■ **Textauszug**:
☆ ☆ ☆ ☆ ☆ ☆ ☆
DIE ZUKUNFTSIDEE : Flugzeuge ohne Lärm
Es war ein trüber Montag, einer der ersten des neuen Jahres. Ich setzte mich wie fast jeden Montag in die U-Bahn und ließ mich in Richtung Friedenau kutschieren. Ich schaute mir gewissenhaft die anderen, genauso trostlos wie ich wirkenden Passagiere an, untersuchte sie auf Marken, aber es war ja Winter und alles weitgehend versteckt. Ich sah eine Frau, eine mollige Brünette mit Nasenstecker und Rucksack von The North Face, die „Ekel“ von Sartre las. Ich sah auf die Schuhe der Menschen. Alle sahen getragen und dadurch irgendwie individuell aus, auch wenn sie drei Streifen hatten oder ein großes N trugen. Sie sahen zugehörig aus. Ich erinnerte mich daran, dass Carhartt und Dickies als „linke“ Marken galten, aber das waren nur Oberflächen, das waren nur die Menschen und ihre Zeichen.
Irgendwann betrat ein junger Mann in dunklen Stoffhosen und einer Lederjacke mit einem Leitzordner vor der Brust den Wagon und begann umstandslos, aus dem Ordner vorzulesen. Die Leute zogen wie automatisch ihre Geldbörsen. Der junge Mann, vielleicht zweiundzwanzig, seit drei Tagen unrasiert, sonst eher unauffälliger Natur, las keine Poesie, sondern Tabellen vor. Namen, dann Zahlen. Vermutlich Börsennotationen. Ich staunte jedenfalls nicht schlecht. Mit dieser Art von subversiver U-Bahn-Performance hatte ich nicht gerechnet: Musiker, Straßenzeitungsverkäufer, klar. Aber vorlesende Volkswissenschaftler?
☆ ☆ ☆ ☆ ☆ ☆ ☆
■ **Bereitgestelltes Material**:

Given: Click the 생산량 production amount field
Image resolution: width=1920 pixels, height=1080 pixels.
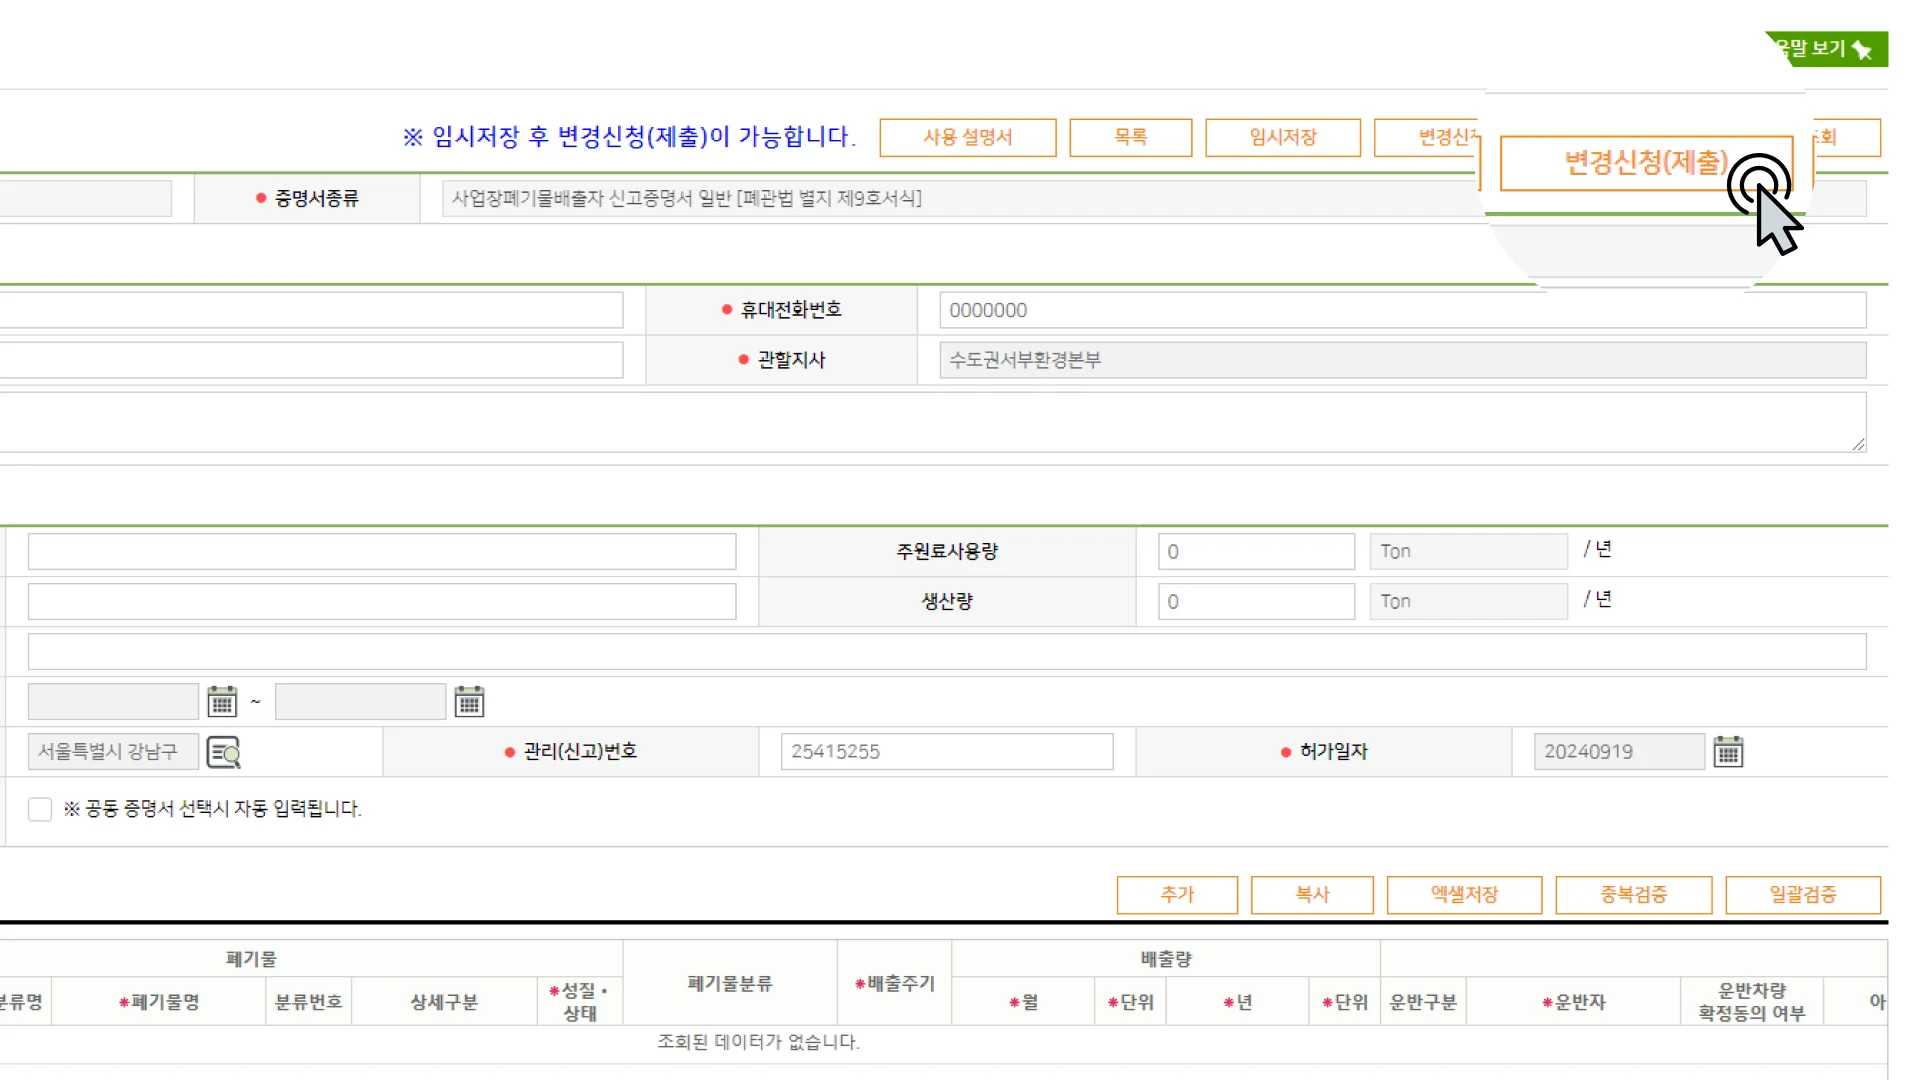Looking at the screenshot, I should coord(1255,600).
☆ ☆ ☆ ☆ ☆ ☆ ☆
■ **Aufgabe**:
Beantworte anhand des Textauszugs kurz diese Fragen:
1. Welches Buch las die Frau mit dem Nasenstecker?
2. Welche beiden Marken galten als „linke“ Marken?
3. Was las der junge Mann aus seinem Ordner vor?

■ **Vollständige Antwort**:
1. „Ekel“ von Sartre.
2. Carhartt und Dickies.
3. Tabellen, erst Namen, dann Zahlen.